Yes, I’m back in my old place. I didn’t like the new pad…
It’s Friday Flash Fiction time again. I’ve missed a couple lately, due to work and family do’s etc but I was definately in for this week’s, no matter what.
Cormac Brown decided that we needed to expand our train of thought and gave us the starter sentence, with the rule that there were to be no guns or knives.
This is my attempt at a bit of lovey dovey stuff. Please be kind, as I may get all teary, blah, blah, blah…….
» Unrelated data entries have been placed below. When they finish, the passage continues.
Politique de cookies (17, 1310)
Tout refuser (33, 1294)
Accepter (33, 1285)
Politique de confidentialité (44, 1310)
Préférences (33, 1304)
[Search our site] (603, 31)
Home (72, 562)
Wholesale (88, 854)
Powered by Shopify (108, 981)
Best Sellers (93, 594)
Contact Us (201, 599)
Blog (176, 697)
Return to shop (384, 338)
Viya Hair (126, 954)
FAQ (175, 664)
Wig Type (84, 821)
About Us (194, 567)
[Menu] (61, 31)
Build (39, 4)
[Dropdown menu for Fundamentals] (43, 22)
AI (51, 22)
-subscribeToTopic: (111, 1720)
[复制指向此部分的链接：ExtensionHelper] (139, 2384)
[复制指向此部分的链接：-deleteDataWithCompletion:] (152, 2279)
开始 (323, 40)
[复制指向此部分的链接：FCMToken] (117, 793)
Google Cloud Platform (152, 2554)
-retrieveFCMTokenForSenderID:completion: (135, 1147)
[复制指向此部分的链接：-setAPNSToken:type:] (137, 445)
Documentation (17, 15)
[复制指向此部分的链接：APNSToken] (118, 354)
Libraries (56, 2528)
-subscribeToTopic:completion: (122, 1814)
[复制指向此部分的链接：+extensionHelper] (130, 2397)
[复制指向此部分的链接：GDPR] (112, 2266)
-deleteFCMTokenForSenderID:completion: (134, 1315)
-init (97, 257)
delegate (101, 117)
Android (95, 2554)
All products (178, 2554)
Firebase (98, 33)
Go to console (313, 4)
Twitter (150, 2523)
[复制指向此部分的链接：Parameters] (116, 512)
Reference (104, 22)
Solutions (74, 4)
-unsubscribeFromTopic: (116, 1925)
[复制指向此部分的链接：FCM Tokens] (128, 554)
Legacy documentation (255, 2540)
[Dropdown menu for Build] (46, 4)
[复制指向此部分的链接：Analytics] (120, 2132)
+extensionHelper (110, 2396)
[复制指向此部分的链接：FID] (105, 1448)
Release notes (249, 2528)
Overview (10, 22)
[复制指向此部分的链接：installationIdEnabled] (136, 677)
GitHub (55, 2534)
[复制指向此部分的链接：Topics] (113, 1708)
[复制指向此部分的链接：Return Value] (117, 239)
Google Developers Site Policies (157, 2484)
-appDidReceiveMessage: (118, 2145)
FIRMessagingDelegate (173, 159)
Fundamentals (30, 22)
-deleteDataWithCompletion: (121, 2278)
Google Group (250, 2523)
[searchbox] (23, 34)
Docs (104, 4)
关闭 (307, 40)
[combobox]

The starter sentence is in blue.
“A kiss as sweet as sugar. That’s the memory I have of our first kiss all those years ago. Your lips were soft and moist and warm. I had butterflies in my stomach the size of pterodactyls as our lips met for that very first time. I remember hoping that you wouldn’t notice that I’d never kissed a girl before. I trembled as you opened your mouth and slowly closed it again, your tongue gently probing into my mouth. I reciprocated, copying what you were doing. I didn’t have a clue what I was supposed to be doing but it was the most amazing moment in my short life.”
My wife just smiled at me, and that smile was worth a million words. She was gazing out across the loch from our position up Rannoch Hill on the north side of Loch Tay. It had been our favourite spot for the past eighteen years. Today the water was still and the sun was trying its best to warm up the crisp winter day. The mountains that nestled at the west side of the loch were reflected perfectly in the mercury like appearance of the water.
“Do you remember the first time we ever came here? When you held onto my arm and told me that you felt that you’d been here before, like in a previous life.”
Another smile, but it was weaker this time. She looked at me and I stood up, opened the bottle of water and held it against her dry lips. She took tiny sips of the fluid, trying to swallow it down. Some of the water dribbled from the side of her mouth but I wiped it with a tissue from the packet I always carry. I looked at her face and there were tears in her eyes. The illness had taken its toll on her. Her skin was older looking and pale. There were dark rings surrounding her brown eyes. To me though, she was still the most beautiful woman I had ever seen. I looked away as my eyes welled with tears. I had to be strong.
A cry above alerted us to the fact that a large red kite was circling. Gracious in its flight, it circled, gaining height as it flew, totally unaware of the pains of human life.
My wife stroked my hand that was resting gently on her fragile shoulder. In a hoarse whisper she told me she was ready. I tenderly stroked her cheek and bent down to kiss her.
“Okay my darling.”
I pushed the wheelchair back down the pathway to where our car was parked. Across from the lay-by where our car was there was a wooden jetty. Our small motorboat was moored at the end.
I pushed the wheelchair down to the end of the jetty, lifted my wife out and stepped into the boat. It swayed on the water but I sat her down as gently as I could. Her weight had dropped by four and a half stone since the illness and she’d shed most of it in the last two months. I started the boat and then helped her on with her life jacket, tightening the fasteners. I looked into her eyes and smiled.
“I’m scared John,” she managed to say.
“I’ll be with you, Victoria. I’ll always be with you.”
I kissed her and stroked her face. She put her hands on mine and tilted her head onto our hands. Tears ran down her cheeks.
“We’ll be together forever, my darling. We’re soul mates and you’ll always be here,” I placed one hand on my chest and wiped her tears with my other.
The loch itself was around fourteen miles long and a mile and a half at its widest point. I took the boat out into the middle of the loch and turned off the engine. At this point the depth of the water was around five hundred feet. It was perfect.
I got out of my seat, picked up my life jacket and heaved it on. I fastened it up at the front and looked at my wife.
“Are you ready?”
Victoria nodded. I picked her up, my arms around her waist, and she put her arms around my neck. She felt a lot heavier with the weights in her life jacket. I stepped to the edge of the boat and looked at her again. Tears were rolling down her cheeks.
“I love you, John. Always.”
“I love you too.”
I shifted my weight over to my right and we both went over the side of the boat. I’d taken the buoyancy aids out of my life jacket too and replaced them with weights. I’d not told Victoria this but I wasn’t going to let her be alone.
I’ll always remember that first kiss…
The story was inspired, firstly by the starter sentence and secondly by the photograph above. I took this whilst on my current job. I’m working on a house on the north side of Loch Tay and that is the view from the front porch of the house. It’s a stunning view.